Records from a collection
****************
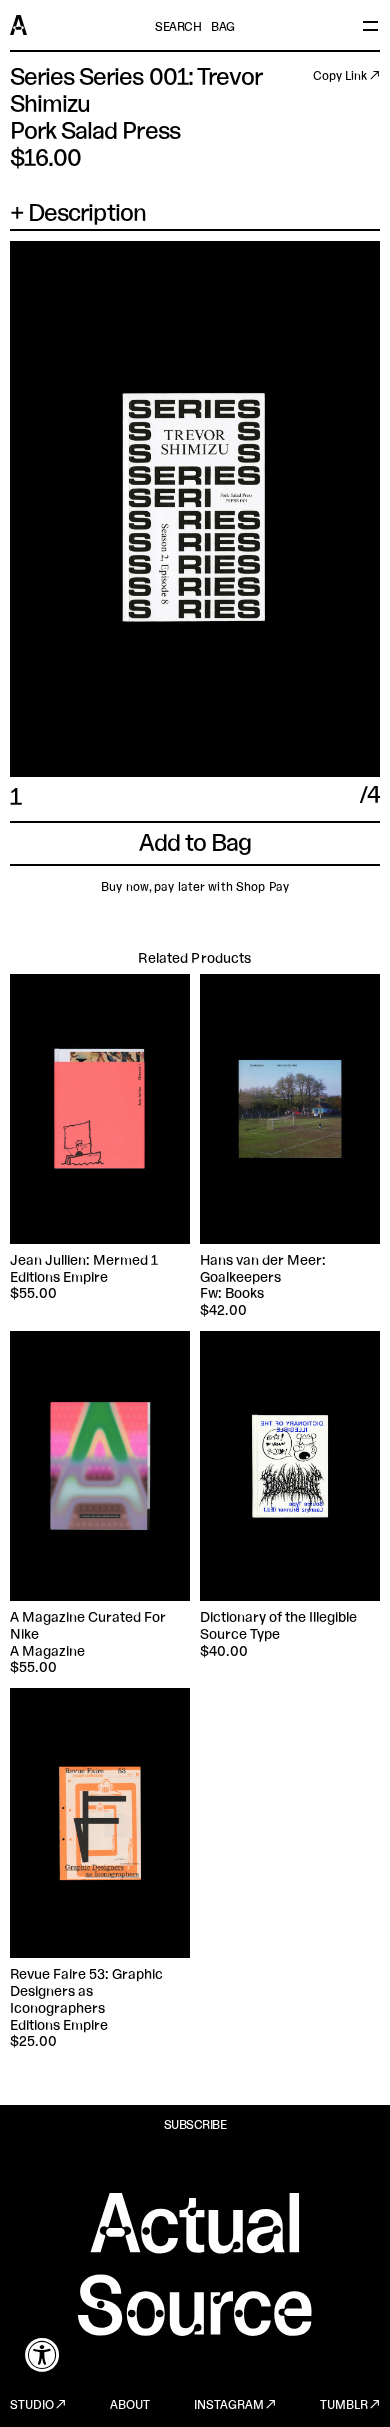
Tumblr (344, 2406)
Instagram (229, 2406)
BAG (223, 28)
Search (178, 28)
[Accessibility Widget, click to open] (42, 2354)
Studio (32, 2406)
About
****************
- _EXERCISE OBJECTIVE_:
Give back each entry exactly as it appears. Leave pictures out.

- _RESPONSE TO THIS EXERCISE_:
Tumblr (344, 2406)
Instagram (229, 2406)
BAG (223, 28)
Search (178, 28)
[Accessibility Widget, click to open] (42, 2354)
Studio (32, 2406)
About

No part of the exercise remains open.